放射線治療増感を実現する癌幹細胞標的薬剤輸送システムの開発

Research Project

Project/Area Number 26860967
Research InstitutionHirosaki University

Principal Investigator

廣瀬 勝己  弘前大学, 医学(系)研究科(研究院), 助教 (60623767)

Project Period (FY) 2014-04-01 – 2016-03-31
Keywords放射線増感 / 低酸素細胞 / 癌幹細胞
Outline of Annual Research Achievements

ヒト肺腺癌細胞系列であるA549細胞を用い、癌幹細胞のニッチとなる低酸素環境を制御し、結果的に癌幹細胞を制御しうるかどうかを検討すした。
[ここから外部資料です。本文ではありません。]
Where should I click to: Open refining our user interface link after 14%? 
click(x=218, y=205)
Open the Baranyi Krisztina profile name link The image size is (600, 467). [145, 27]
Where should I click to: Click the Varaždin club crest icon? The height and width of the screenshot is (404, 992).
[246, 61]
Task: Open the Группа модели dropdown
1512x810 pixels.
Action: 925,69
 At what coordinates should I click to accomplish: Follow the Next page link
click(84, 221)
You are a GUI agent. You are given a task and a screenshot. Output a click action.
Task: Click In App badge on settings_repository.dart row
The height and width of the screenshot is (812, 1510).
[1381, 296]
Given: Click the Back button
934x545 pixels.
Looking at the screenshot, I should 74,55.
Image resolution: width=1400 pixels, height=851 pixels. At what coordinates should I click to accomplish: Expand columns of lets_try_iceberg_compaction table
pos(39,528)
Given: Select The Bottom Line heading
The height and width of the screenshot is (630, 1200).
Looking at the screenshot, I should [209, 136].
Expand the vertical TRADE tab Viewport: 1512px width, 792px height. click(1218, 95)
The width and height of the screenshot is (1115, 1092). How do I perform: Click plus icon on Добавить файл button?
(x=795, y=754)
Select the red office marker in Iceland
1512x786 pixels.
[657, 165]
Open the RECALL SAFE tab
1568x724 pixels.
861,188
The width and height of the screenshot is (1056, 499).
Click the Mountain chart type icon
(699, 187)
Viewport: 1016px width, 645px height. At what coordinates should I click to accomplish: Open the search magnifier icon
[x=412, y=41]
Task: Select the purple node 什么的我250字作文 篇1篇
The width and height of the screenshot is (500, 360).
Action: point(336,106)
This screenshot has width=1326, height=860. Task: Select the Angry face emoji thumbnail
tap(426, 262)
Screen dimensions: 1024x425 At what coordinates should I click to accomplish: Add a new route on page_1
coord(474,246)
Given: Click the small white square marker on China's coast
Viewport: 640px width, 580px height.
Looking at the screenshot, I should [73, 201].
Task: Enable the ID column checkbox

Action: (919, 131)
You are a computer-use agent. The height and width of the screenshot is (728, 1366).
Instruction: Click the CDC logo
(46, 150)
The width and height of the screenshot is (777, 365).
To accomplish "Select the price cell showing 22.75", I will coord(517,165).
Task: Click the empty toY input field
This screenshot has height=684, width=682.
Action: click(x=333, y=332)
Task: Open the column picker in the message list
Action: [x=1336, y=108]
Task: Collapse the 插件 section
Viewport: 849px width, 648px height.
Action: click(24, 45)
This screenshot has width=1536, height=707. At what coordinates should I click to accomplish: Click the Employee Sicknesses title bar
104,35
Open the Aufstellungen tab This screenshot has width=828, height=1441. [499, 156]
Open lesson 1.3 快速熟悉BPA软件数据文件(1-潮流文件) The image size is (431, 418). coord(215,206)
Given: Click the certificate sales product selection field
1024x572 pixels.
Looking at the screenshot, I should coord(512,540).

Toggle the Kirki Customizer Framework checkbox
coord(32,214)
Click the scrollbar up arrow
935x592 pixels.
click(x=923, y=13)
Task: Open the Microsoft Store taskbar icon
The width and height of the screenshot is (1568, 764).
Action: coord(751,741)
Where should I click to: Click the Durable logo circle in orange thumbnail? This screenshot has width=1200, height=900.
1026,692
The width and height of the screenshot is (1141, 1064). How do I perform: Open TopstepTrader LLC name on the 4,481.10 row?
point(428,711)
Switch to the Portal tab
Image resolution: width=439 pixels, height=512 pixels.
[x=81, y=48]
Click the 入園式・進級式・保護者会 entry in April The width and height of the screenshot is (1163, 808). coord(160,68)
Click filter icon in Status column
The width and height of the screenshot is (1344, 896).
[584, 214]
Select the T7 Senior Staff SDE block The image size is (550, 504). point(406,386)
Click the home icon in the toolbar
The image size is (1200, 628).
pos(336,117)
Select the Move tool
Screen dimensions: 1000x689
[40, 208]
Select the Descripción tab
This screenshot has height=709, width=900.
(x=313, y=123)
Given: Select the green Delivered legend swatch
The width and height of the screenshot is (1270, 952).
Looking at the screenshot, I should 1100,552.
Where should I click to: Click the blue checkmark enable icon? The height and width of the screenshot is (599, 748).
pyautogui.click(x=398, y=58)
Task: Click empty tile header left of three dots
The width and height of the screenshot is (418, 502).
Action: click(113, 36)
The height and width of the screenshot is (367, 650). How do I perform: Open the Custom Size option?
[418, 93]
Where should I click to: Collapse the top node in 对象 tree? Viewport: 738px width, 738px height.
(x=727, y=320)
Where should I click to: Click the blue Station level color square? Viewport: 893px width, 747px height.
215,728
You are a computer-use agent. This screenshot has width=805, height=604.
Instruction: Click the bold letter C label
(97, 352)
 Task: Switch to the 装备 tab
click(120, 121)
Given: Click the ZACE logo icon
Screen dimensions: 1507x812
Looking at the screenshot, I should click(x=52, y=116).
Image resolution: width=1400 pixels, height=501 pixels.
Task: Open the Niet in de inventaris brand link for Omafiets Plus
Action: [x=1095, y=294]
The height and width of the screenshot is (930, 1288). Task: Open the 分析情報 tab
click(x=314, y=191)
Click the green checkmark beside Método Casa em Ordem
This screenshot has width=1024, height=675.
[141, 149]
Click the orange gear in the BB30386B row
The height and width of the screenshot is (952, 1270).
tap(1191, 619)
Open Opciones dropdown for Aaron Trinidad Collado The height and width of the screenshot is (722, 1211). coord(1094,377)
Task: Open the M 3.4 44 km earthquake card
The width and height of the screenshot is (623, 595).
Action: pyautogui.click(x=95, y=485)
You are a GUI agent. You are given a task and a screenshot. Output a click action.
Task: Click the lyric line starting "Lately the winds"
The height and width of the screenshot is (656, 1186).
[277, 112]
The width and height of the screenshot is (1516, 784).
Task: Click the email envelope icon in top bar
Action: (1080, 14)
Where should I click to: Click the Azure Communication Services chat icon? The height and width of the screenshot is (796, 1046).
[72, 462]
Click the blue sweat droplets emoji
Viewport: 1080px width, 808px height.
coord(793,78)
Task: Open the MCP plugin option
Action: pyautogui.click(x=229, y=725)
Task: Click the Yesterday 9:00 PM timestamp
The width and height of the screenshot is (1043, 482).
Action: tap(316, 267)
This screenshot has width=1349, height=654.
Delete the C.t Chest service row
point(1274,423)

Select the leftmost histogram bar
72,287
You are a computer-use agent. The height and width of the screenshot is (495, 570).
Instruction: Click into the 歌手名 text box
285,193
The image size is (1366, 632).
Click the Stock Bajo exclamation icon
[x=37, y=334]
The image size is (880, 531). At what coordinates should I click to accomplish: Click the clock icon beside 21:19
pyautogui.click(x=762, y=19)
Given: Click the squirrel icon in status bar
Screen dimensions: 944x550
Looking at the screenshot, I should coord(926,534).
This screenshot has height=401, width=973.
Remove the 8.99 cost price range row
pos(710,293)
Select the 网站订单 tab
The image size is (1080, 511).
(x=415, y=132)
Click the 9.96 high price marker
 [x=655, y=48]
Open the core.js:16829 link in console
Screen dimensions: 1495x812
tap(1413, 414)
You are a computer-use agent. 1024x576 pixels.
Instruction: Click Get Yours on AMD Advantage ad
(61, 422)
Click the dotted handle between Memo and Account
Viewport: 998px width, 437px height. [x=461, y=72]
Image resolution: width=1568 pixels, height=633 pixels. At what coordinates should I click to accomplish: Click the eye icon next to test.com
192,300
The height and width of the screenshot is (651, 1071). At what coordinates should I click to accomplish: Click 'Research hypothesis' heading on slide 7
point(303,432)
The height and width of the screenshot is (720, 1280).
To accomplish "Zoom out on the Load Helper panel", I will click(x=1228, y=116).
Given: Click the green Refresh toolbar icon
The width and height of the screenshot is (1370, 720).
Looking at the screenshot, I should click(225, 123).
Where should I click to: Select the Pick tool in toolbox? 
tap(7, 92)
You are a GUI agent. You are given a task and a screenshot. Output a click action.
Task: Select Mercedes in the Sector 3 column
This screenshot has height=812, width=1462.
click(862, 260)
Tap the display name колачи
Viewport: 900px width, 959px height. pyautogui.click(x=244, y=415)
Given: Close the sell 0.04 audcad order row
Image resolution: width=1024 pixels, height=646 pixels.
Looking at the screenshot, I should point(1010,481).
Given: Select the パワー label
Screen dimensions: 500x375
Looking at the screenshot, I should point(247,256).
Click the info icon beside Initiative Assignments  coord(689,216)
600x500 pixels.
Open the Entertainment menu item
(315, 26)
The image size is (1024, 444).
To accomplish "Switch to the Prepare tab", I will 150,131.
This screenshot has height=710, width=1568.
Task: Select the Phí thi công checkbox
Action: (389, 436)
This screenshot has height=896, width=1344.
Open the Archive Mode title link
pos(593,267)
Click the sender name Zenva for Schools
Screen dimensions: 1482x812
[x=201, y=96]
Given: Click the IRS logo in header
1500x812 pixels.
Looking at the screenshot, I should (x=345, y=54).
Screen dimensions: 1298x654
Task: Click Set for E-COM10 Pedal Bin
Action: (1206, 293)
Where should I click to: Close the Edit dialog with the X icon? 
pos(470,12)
まずは癌幹細胞能を有する細胞の特定が可能かどうかを検討した。はじめに癌幹細胞能を有する細胞分画と大部分がオーバーラップすると報告されているSP分画の割合を解析した。Hoechst33342で細胞を染色し、UV励起でのフローサイトメトリーを用いサイトグラムを展開しSP分画と考えられる分画を検索した。染色濃度および染色時間を様々に変え、ベラパミル負荷で消失する分画を検索したが、SP分画として適正と思われる分画は明らかにならなかった。フローサイトメトリーの設定値を変化させても明らかにできず、SP分画による癌幹細胞の検討を断念せざるを得なかった。次に、分子表面マーカーでの癌幹細胞の検出を試みた。A549細胞において癌幹細胞の特徴を有する細胞は分子表面マーカーとしてCD133(Prominin-1)を発現していることがすでに明らかとなっている。そこでFITC結合抗CD133抗体で細胞を染色し、フローサイトメトリーでCD133陽性細胞の割合を解析した。CD133陽性細胞分画が特定され、定常状態ではCD133陽性分画は0.36%存在していた。
次にマイクロカプセルの精製を行った。高重合度のヒアルロン酸ナトリウム0.1%を添加した0.2%アルギン酸ナトリウム溶液をマイクロアトマイザーで0.3M塩化カルシウム水溶液中に噴霧し、マイクロカプセルが精製された。これをメッシュフィルターに通して、一定サイズのマイクロカプセルに精製した。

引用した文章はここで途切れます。